In the 2015 AFL Grand Final between the West Coast Eagles Football Club and Hawthorn Football Club Mark would only kick one goal. Hawthorn Football Club won by 46 points. The 2015 would be Mark's first Grand Final appearance as a player. After being on the West Coast Eagles list when the West Coast Eagles lost the 2005 Grand Final and won the 2006 Grand Final. The 2018 Grand Final was Mark's second Grand Final appearance.

===2017–2018: Later years and premiership===
Against Port Adelaide in round seven of the 2017 AFL season, LeCras kicked his 390th career goal, breaking Phil Matera's club record for the most goals kicked by a small forward. He kicked his 400th career goal in the round 17 Western Derby against Fremantle, in his 190th game, becoming only the third West Coast player to reach the milestone (after Peter Sumich and Josh Kennedy).

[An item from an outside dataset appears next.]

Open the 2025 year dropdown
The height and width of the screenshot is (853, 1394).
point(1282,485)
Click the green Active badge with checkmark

LeCras had an improved season and defied many critics who thought he had nothing left to give. He finished his career on a high with being part of the West Coast Eagles' premiership winning team in 2018, and announced his retirement after the AFL trade period.

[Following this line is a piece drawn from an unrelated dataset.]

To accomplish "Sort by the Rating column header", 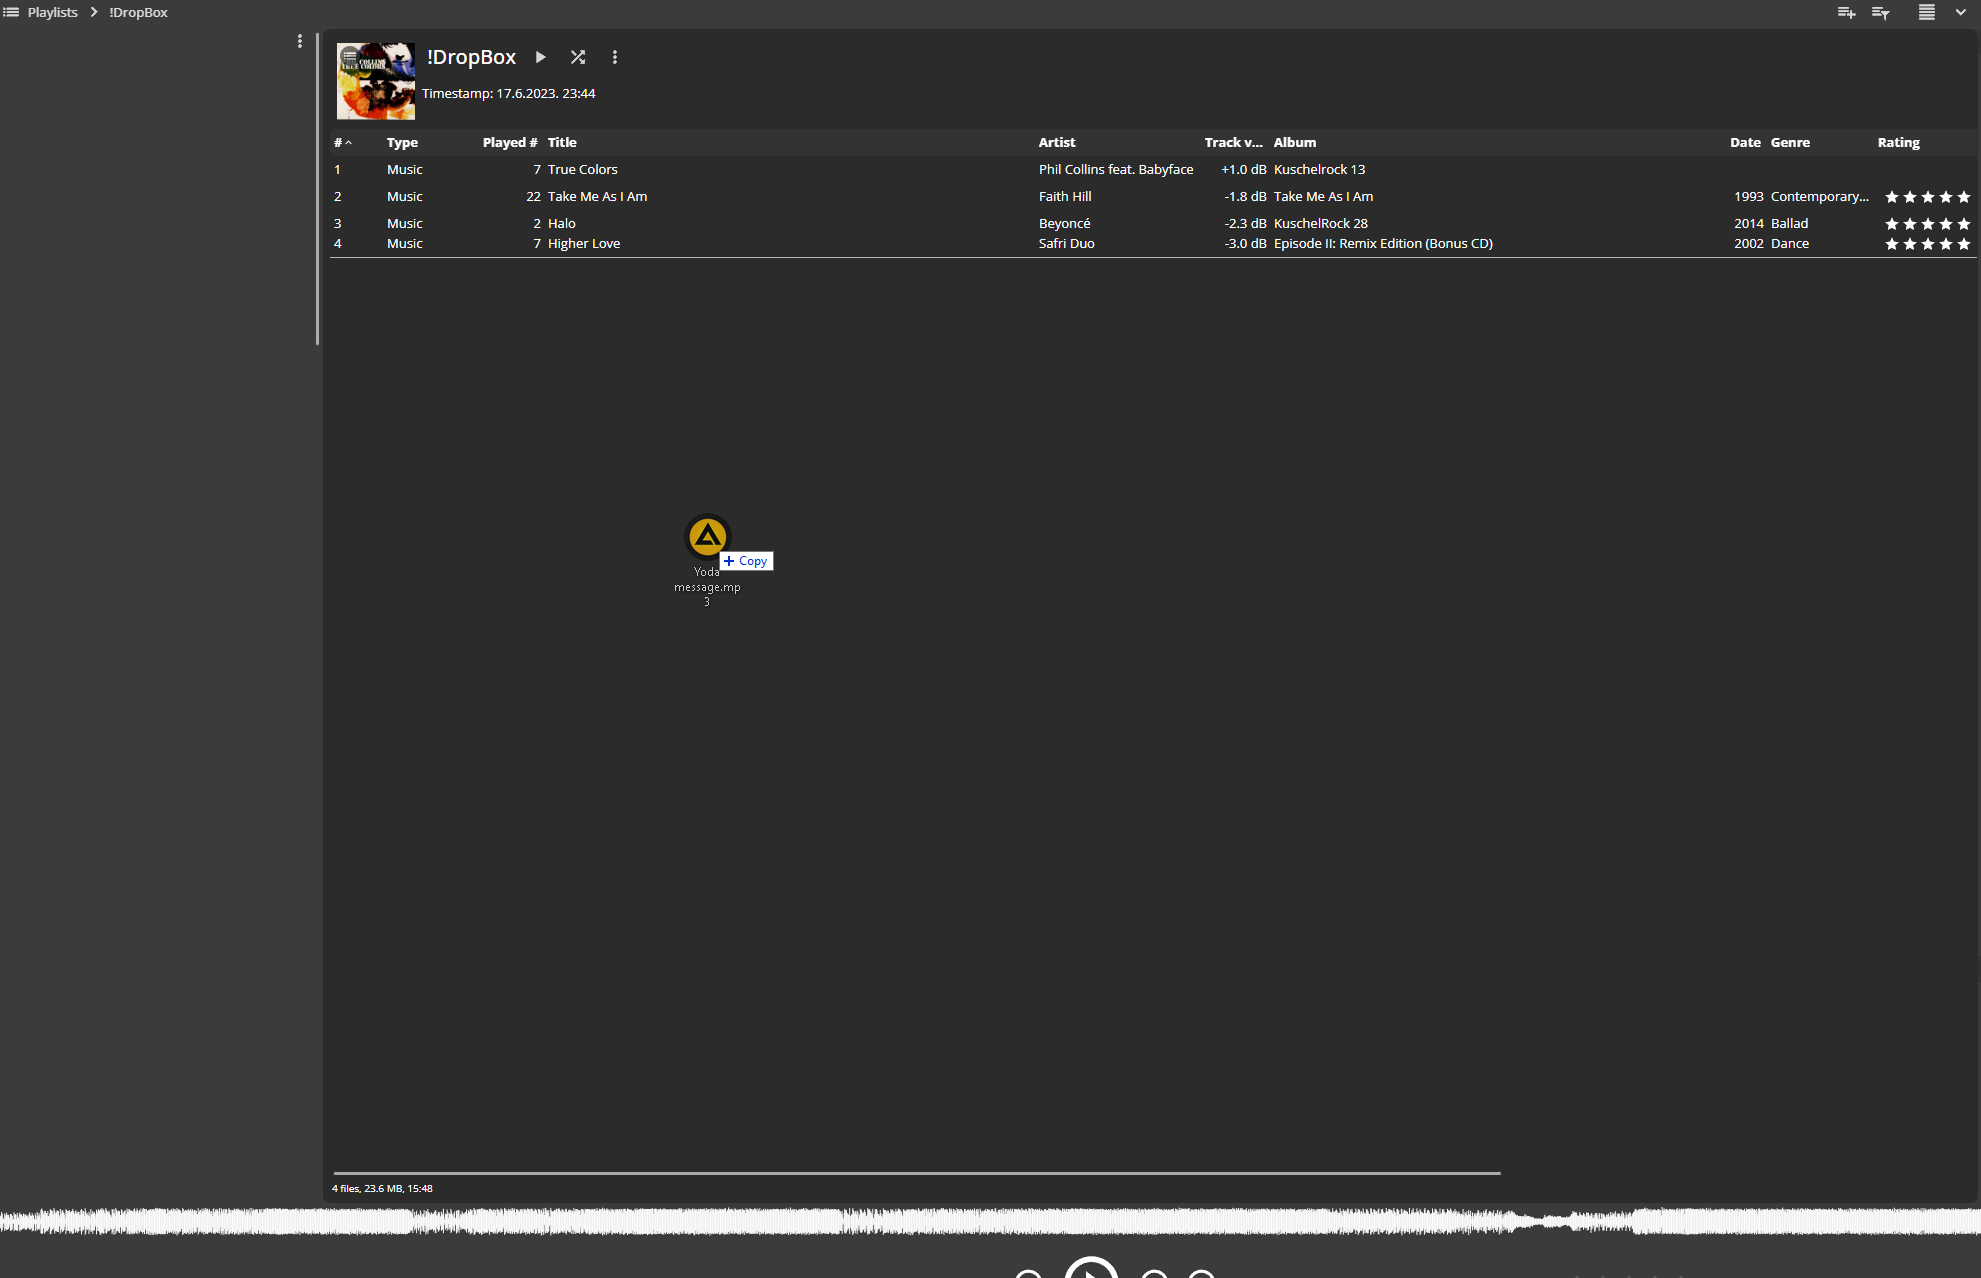I will (x=1898, y=142).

In 2019, LeCras signed with West Coast's fierce local rivals, Fremantle, as a part-time specialist forwards coach, for the 2020 AFL season.

===Honours and achievements===
Team
- AFL premiership player: (West Coast Eagles) 2018
- McClelland Trophy (West Coast Eagles) 2006
Individual
- All-Australian team: 2010
- West Coast Eagles Club Champion Award: 2010
- 2× West Coast Eagles leading goalkicker: 2009, 2010
- AFL Rising Star nominee: 2006, 2007
- Under-18 All-Australian team: 2004
- Western Australia Under-18 team: 2004

==Statistics==

Season: Team; No.; Games; Totals; Averages (per game)
G: B; K; H; D; M; T; G; B; K; H; D; M; T
2005: West Coast; 19; 2; 2; 0; 12; 1; 13; 7; 3; 1.0; 0.0; 6.0; 0.5; 6.5; 3.5; 1.5
2006: West Coast; 19; 4; 5; 6; 23; 12; 35; 15; 6; 1.3; 1.5; 5.8; 3.0; 8.8; 3.8; 1.5
2007: West Coast; 2; 19; 36; 19; 122; 57; 179; 58; 43; 1.9; 1.0; 6.4; 3.0; 9.4; 3.1; 2.3
2008: West Coast; 2; 11; 23; 8; 87; 28; 115; 49; 8; 2.1; 0.7; 7.9; 2.5; 10.5; 4.5; 0.7
2009: West Coast; 2; 21; 58; 26; 194; 98; 292; 87; 48; 2.8; 0.2; 8.6; 6.2; 14.8; 2.6; 1.6
2010: West Coast; 2; 21; 63; 24; 213; 73; 286; 97; 36; 3.0; 1.1; 10.1; 3.5; 13.6; 4.6; 1.7
2011: West Coast; 2; 22; 47; 29; 237; 121; 358; 92; 86; 2.1; 1.3; 10.8; 5.5; 16.3; 4.2; 3.9
2012: West Coast; 2; 0; 0; 0; 0; 0; 0; 0; 0; 0.0; 0.0; 0.0; 0.0; 0.0; 0.0; 0.0
2013: West Coast; 2; 15; 30; 27; 191; 46; 237; 80; 46; 2; 1.8; 12.7; 3.1; 15.8; 5.3; 3.1
2014: West Coast; 2; 15; 30; 14; 175; 97; 272; 69; 63; 2.0; 0.9; 11.7; 6.5; 18.1; 4.6; 4.2
2015: West Coast; 2; 24; 45; 31; 284; 156; 440; 122; 66; 1.9; 1.3; 11.8; 6.5; 18.3; 5.1; 2.8
2016: West Coast; 2; 23; 38; 27; 269; 107; 376; 127; 75; 1.7; 1.2; 11.7; 4.7; 16.3; 5.5; 3.3
2017: West Coast; 2; 19; 32; 21; 190; 80; 270; 94; 45; 1.7; 1.1; 10.0; 4.2; 14.2; 4.9; 2.4
2018†: West Coast; 2; 23; 32; 21; 230; 101; 331; 89; 70; 1.4; 0.9; 10.0; 4.4; 14.4; 3.9; 3.0
Career: 219; 441; 253; 2227; 977; 3204; 986; 595; 2.0; 1.2; 10.2; 4.5; 14.6; 4.5; 2.7

==Personal life==
LeCras married Emily Marshall in a private ceremony on 23 December 2011, with the reception held at Cottesloe Beach. They share two children.